Écrire dans une langue en voie de disparition pour honorer et défier les traditions
Cela rend la suppression du langage Zoque d’autant plus douloureuse. La mère de Sánchez ne parlait pas du tout espagnol et son père, qui, selon elle, « était moins timide à l’idée de parler mal », ne parlait que peu. Mais Sánchez a commencé à l’acquérir à la maison auprès de ses frères et sœurs plus âgés, puis à l’étudier lorsqu’elle a commencé l’école. Elle a grandi au milieu de pressions institutionnelles et culturelles qui décourageaient l’utilisation des langues autochtones, et ses poèmes abordent souvent les forces exercées contre sa langue et son identité. Dans « Jésus n’a jamais compris les prières de ma grand-mère », elle écrit :
L’archange Michel ne l’a jamais écoutée
les prières de ma grand-mère étaient parfois des blasphèmes
jukis’tyt dit-elle et la douleur s’arrêta
patsoke elle a crié et le temps a passé sous son lit
Les premières tentatives de poésie écrite de Sánchez étaient en espagnol. Alors qu’elle étudiait l’éducation dans une université de l’État voisin de Tabasco, elle a rejoint par hasard un groupe d’écriture, pensant qu’il s’agissait d’un cercle de lecture. La poésie s’est avérée être un choix naturel, peut-être parce qu’elle faisait partie de son héritage. Dans un essai de 2021 pour World Literature Today, Sánchez note comment la poésie fait partie des « rituels les plus solennels du peuple Zoque, comme l’appel à la pluie, les danses pour demander des récoltes abondantes, les prières aux montagnes et pour guérir les malades ». Enfant, elle mémorisait occasionnellement des vers entendus par son grand-père, un guérisseur.
Depuis, elle a consacré une grande partie de son énergie à promouvoir l’utilisation de Zoque, en travaillant comme animatrice de radio bilingue et en développant des programmes d’études élémentaires en langue Zoque. Mais ses écrits constituent en soi une contribution significative.
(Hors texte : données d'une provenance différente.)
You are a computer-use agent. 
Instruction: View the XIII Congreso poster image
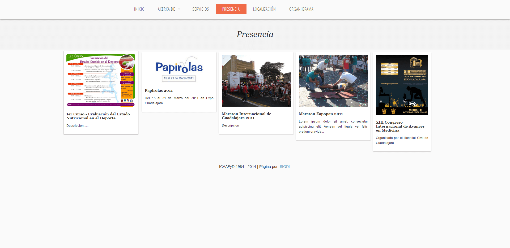pos(402,85)
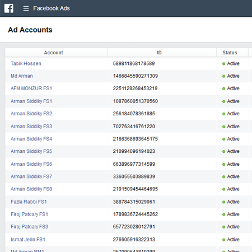This screenshot has height=252, width=252.
Task: Select the AFM MONZUR FS1 account
Action: tap(31, 88)
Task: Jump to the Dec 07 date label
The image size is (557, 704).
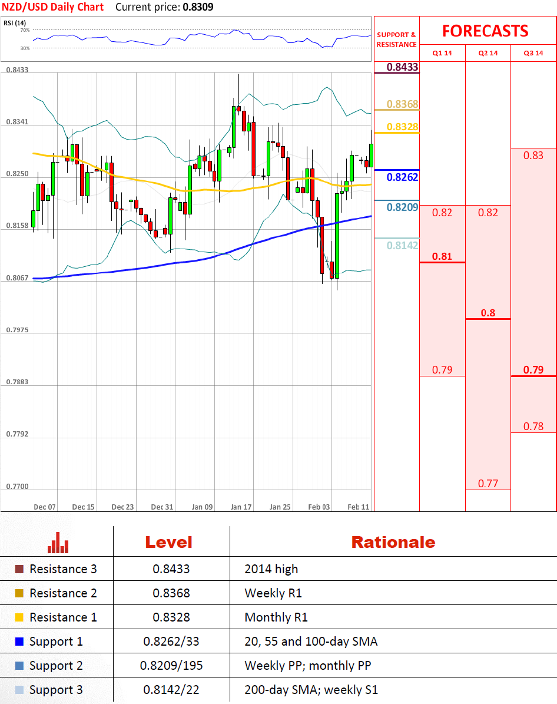Action: (x=45, y=507)
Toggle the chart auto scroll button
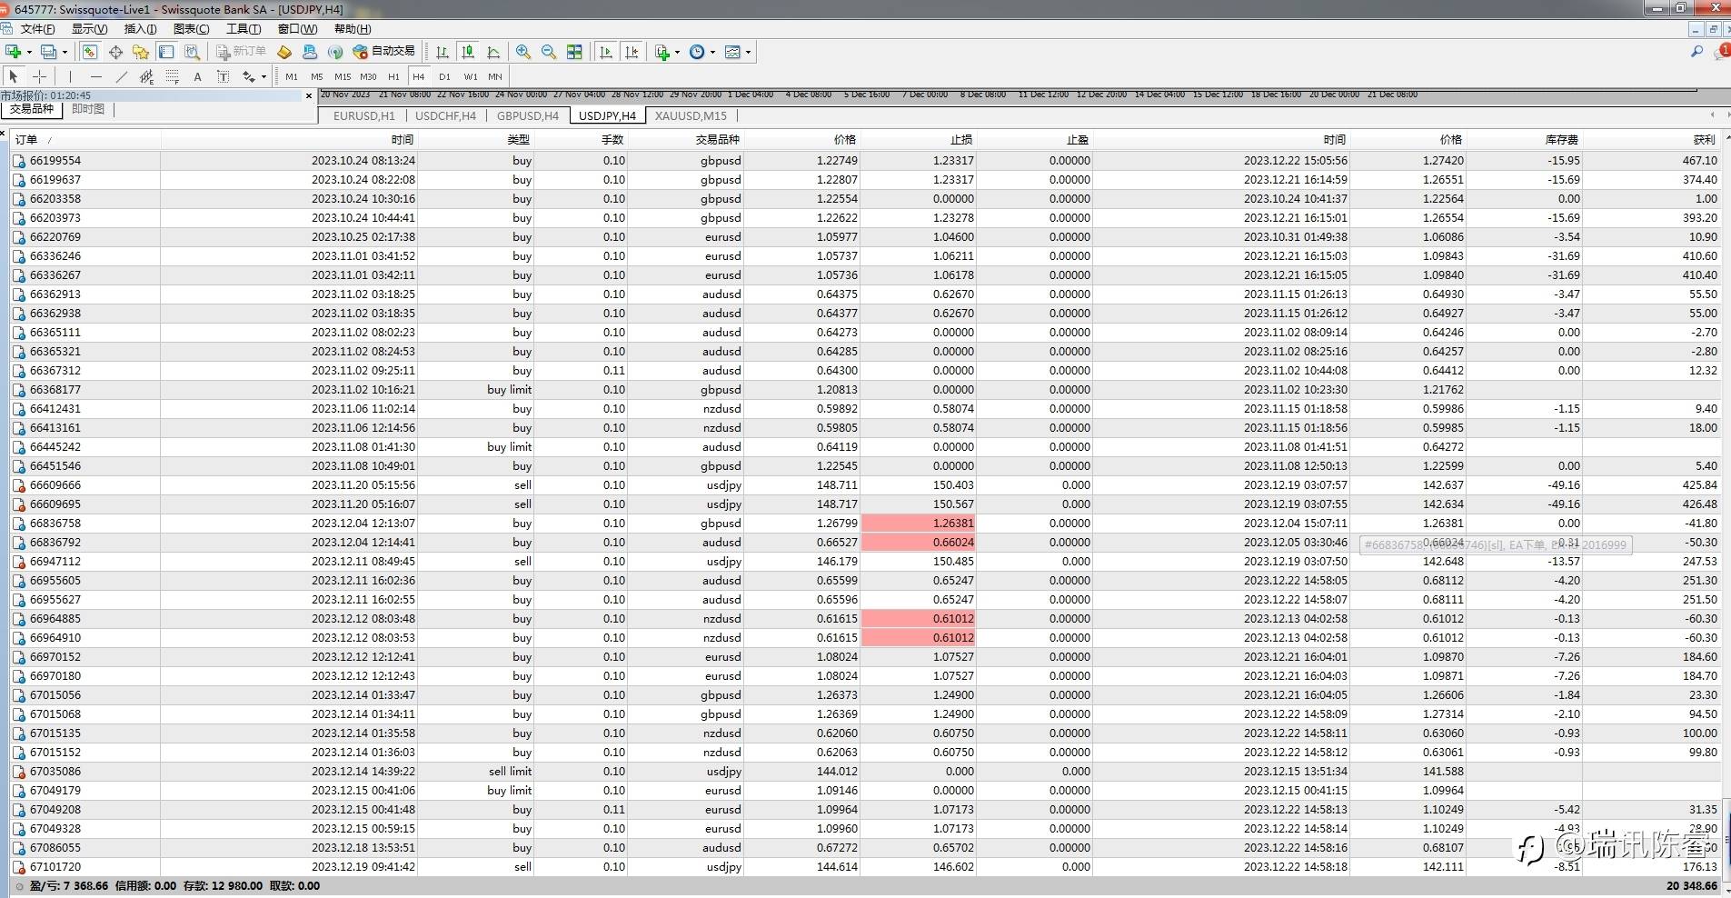The width and height of the screenshot is (1731, 898). tap(606, 52)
Le zoque est une langue ancienne, mais ne contient pas de tradition écrite survivante en tant que telle. Une orthographe Zoque standardisée est encore aujourd’hui définie par les linguistes et solidifiée au fur et à mesure que des écrivains, tels que Sánchez, la mettent en œuvre. De nombreux poèmes de « Comment être un bon sauvage » ont été considérablement mis à jour par rapport aux itérations précédentes, en grande partie parce que l’écrit Zoque lui-même continue d’être mis à jour. Ce n’est pas une mince affaire, car les différences entre les variations de la langue parlée d’une communauté Zoque à l’autre peuvent être plus drastiques que les différences, par exemple, entre l’espagnol parlé au Mexique et en Argentine.
« Comment être un bon sauvage » est donc une œuvre significative à plus d’un titre. Il s’agit de la première entrée Zoque de la série Milkweed’s Seedbank, une collection d’écrits provenant principalement d’auteurs autochtones destinés à protéger la diversité du langage humain. L’objectif du projet est de « publier des livres qui préservent ou introduisent des manières d’être au monde différentes, voire en voie de disparition », a déclaré Daniel Slager, l’éditeur de Milkweed qui a conçu la série.
Dans « Mokaya », Sánchez écrit : « J’avais mes propres dieux qui m’apprenaient à jurer/avec une langue bâillonnée et blessée. » Malgré les dommages causés à sa langue par des siècles de répression, la poésie de Sánchez peut clairement se suffire à elle-même. Mais en mettant l’écriture en langue zoque sur un pied d’égalité – au propre comme au figuré – avec l’anglais et l’espagnol, « Comment être un bon sauvage » peut être un petit pas vers la réparation des dégâts.